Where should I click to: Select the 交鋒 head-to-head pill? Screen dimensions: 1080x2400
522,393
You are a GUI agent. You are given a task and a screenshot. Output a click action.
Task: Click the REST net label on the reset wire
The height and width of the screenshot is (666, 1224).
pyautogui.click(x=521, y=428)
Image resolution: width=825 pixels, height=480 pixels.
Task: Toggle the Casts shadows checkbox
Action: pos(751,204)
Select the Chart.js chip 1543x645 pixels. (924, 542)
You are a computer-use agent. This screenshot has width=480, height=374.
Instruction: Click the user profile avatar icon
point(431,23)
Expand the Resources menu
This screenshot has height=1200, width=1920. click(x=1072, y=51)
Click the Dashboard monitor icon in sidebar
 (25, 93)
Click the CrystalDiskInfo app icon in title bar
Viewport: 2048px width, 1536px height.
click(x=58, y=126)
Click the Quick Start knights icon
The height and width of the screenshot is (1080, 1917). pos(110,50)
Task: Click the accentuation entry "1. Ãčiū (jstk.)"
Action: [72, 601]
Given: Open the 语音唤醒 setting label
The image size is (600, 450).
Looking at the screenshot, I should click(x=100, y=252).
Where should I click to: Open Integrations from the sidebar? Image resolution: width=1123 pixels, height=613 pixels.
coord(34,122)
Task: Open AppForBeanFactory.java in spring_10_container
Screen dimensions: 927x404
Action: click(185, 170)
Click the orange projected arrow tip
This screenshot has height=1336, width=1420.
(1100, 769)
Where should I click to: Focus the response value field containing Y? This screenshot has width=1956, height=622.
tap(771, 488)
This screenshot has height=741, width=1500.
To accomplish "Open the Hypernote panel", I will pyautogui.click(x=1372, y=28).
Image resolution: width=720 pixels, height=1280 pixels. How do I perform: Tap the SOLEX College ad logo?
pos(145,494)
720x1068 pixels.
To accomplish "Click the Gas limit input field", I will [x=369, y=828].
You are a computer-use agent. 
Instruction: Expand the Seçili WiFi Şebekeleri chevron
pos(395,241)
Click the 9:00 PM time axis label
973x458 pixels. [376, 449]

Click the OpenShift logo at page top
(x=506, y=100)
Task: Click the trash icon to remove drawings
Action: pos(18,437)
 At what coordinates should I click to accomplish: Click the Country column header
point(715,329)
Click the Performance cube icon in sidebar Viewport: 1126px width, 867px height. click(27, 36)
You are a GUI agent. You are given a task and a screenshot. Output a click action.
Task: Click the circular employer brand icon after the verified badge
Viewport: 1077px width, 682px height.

+-------+

#### Exercise requirements:
Exactly reproduce the lines of the data above that run from the line containing "720x1068 pixels." through the final one.

#### Expected answer:
720x1068 pixels.
To accomplish "Click the Gas limit input field", I will [x=369, y=828].
You are a computer-use agent. 
Instruction: Expand the Seçili WiFi Şebekeleri chevron
pos(395,241)
Click the 9:00 PM time axis label
973x458 pixels. [376, 449]

Click the OpenShift logo at page top
(x=506, y=100)
Task: Click the trash icon to remove drawings
Action: pos(18,437)
 At what coordinates should I click to accomplish: Click the Country column header
point(715,329)
Click the Performance cube icon in sidebar Viewport: 1126px width, 867px height. click(27, 36)
You are a GUI agent. You are given a task and a screenshot. Output a click action.
Task: Click the circular employer brand icon after the verified badge
Viewport: 1077px width, 682px height.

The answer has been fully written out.